■ **YOUR OBJECTIVE**
The answer must consist of every line in the data that contains "Given".

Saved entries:
——————————

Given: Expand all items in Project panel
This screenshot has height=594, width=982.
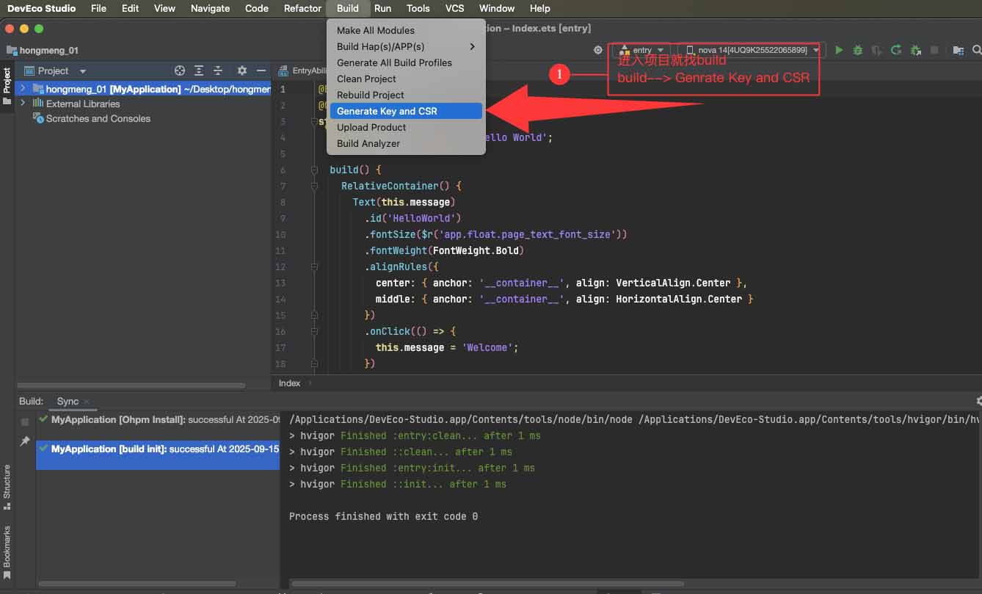Looking at the screenshot, I should coord(199,70).
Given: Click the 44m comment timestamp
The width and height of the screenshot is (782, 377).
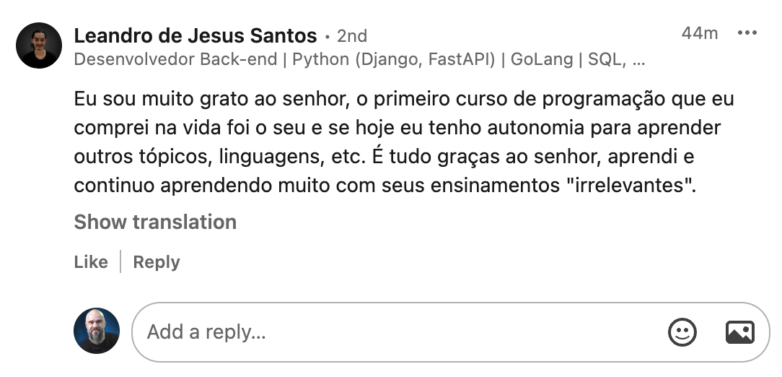Looking at the screenshot, I should (x=699, y=33).
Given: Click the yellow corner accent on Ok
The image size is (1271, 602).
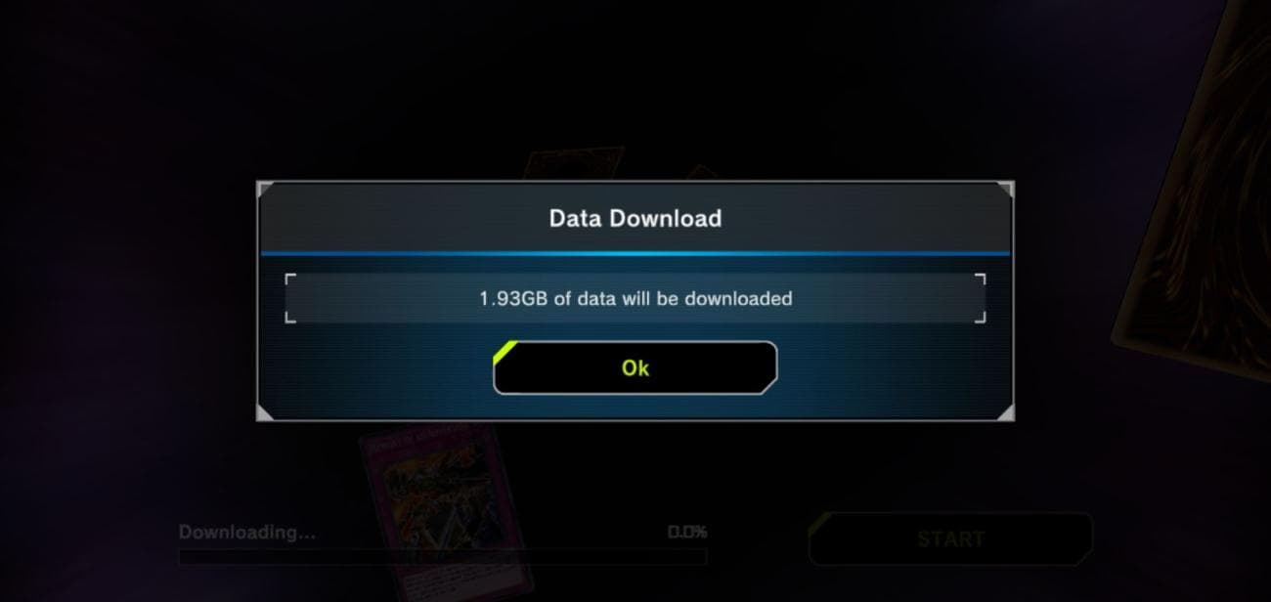Looking at the screenshot, I should point(503,351).
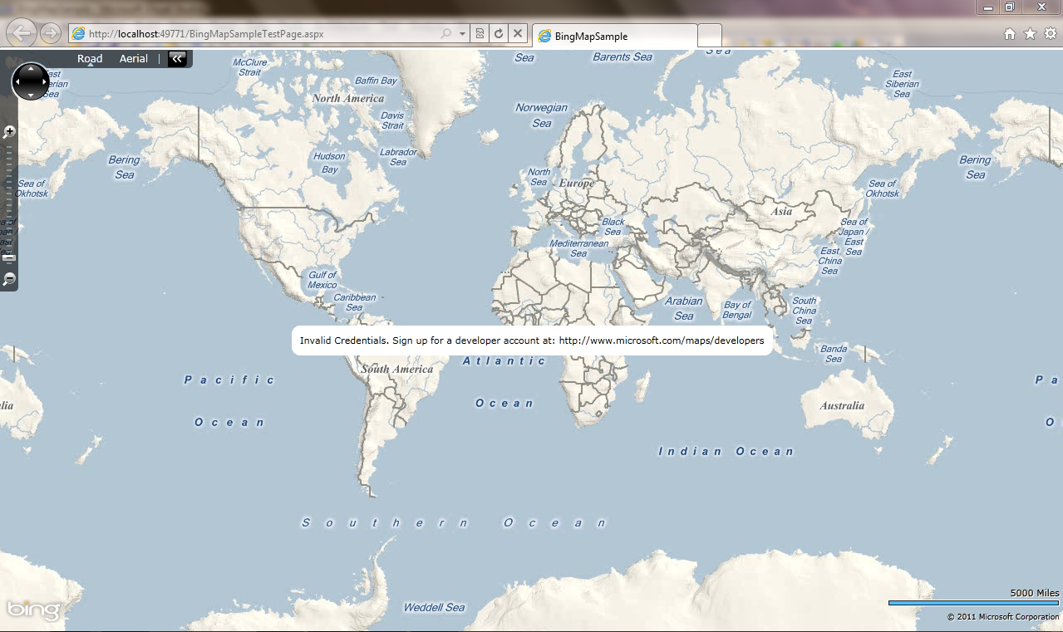Image resolution: width=1063 pixels, height=632 pixels.
Task: Pan the map up with compass arrow
Action: (x=31, y=69)
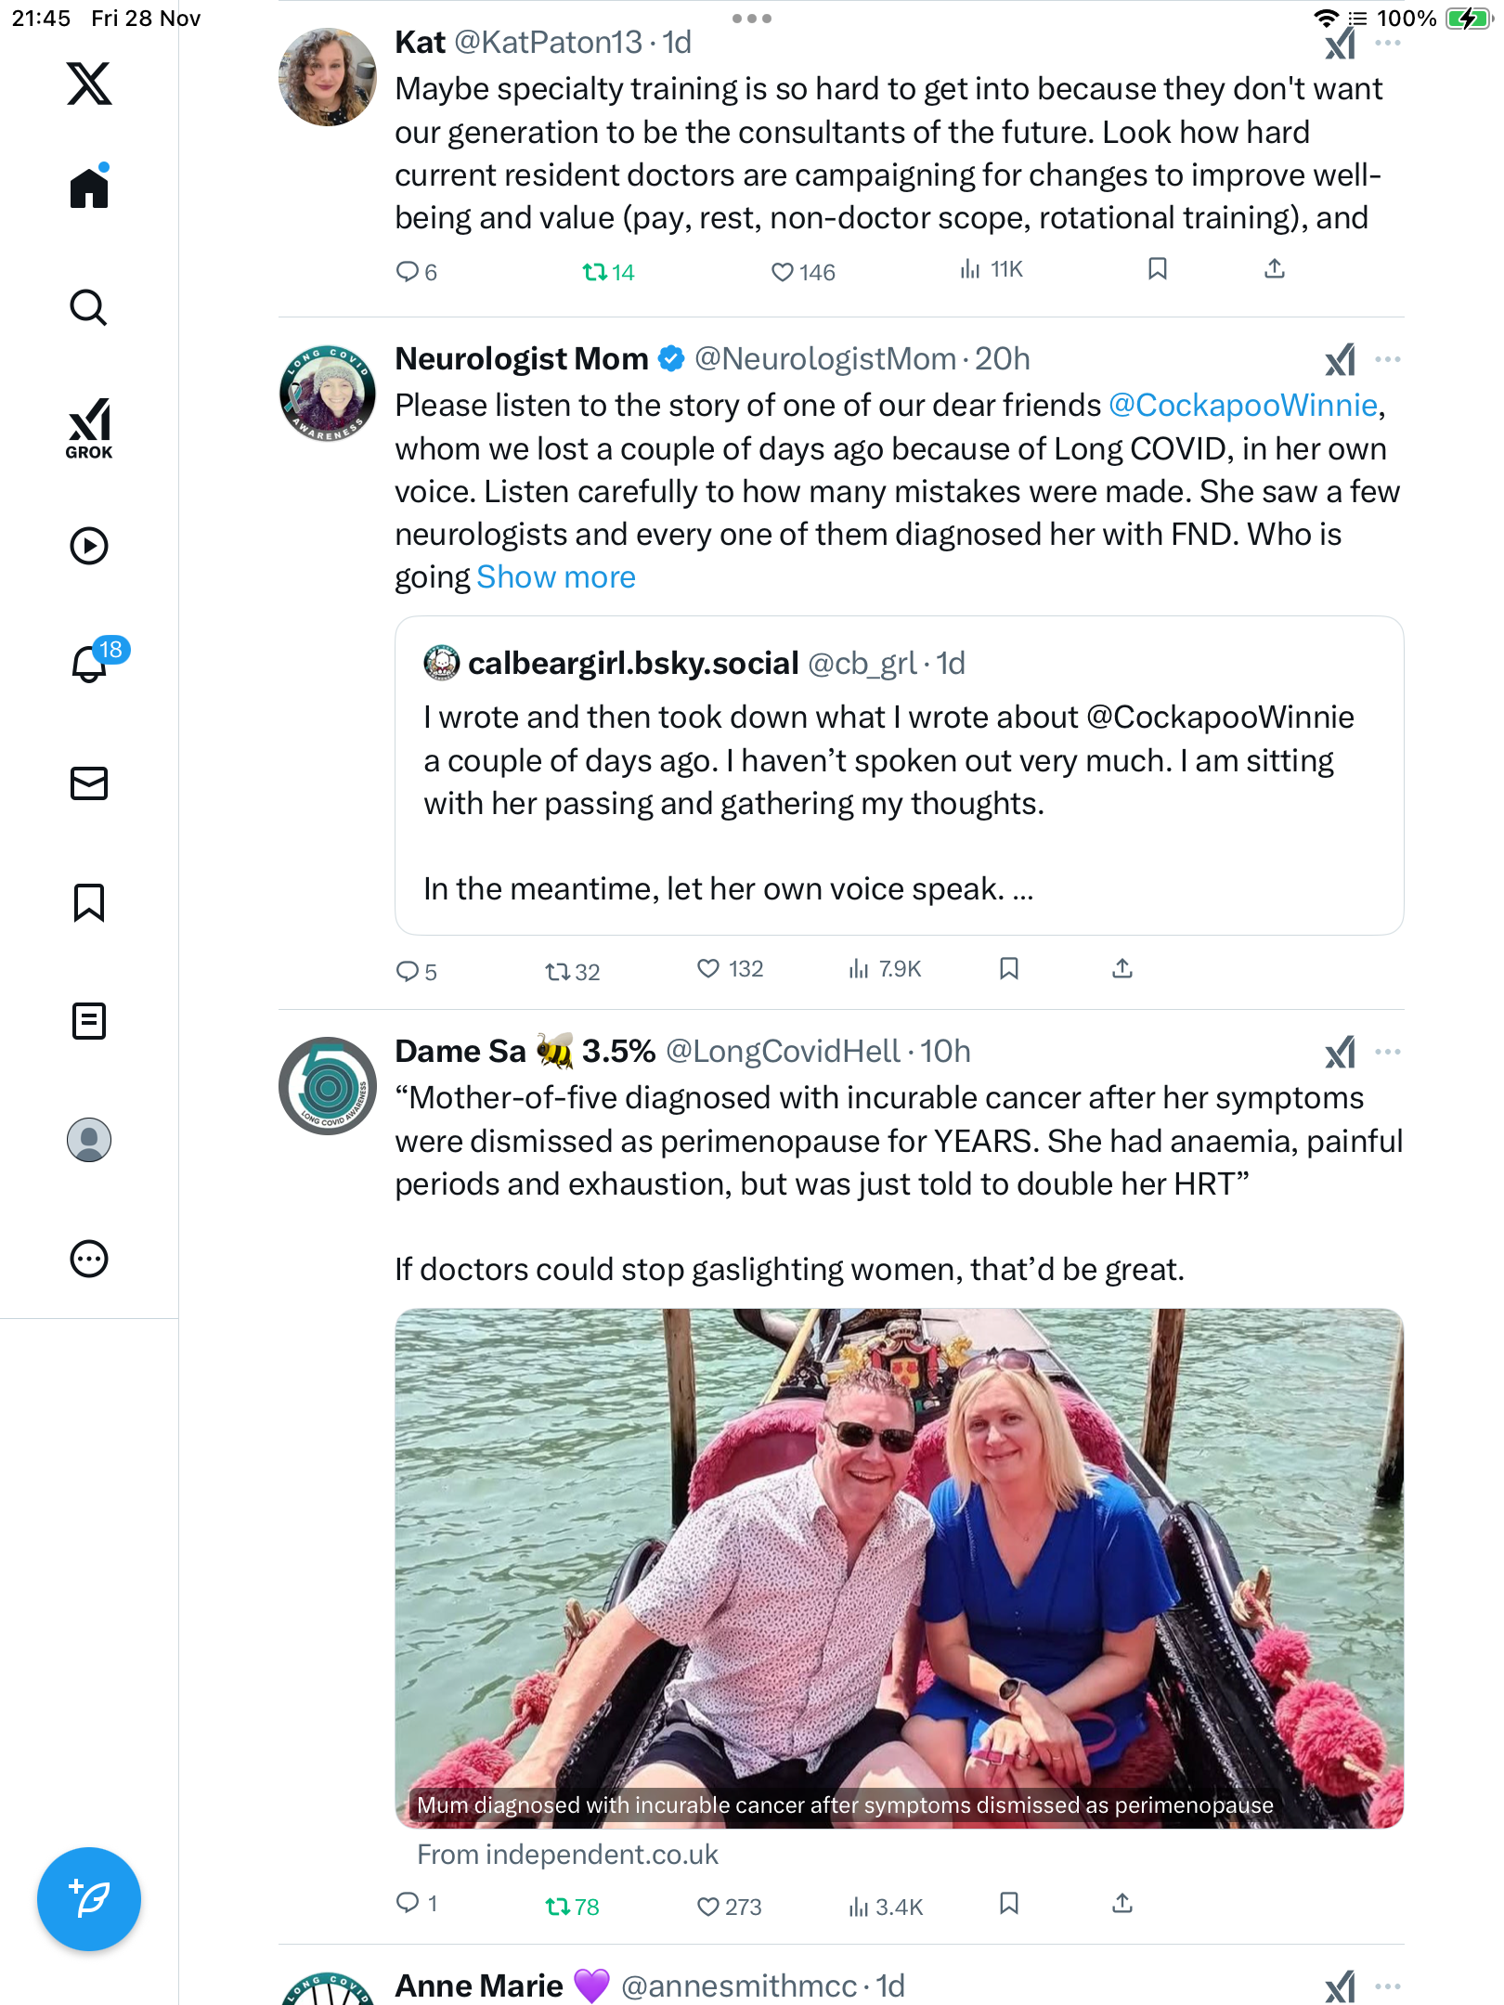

——————————

■ **ANSWER TO THE EXERCISE**
Given: Expand all items in Project panel
Given: Click the 44m comment timestamp
Given: Click the yellow corner accent on Ok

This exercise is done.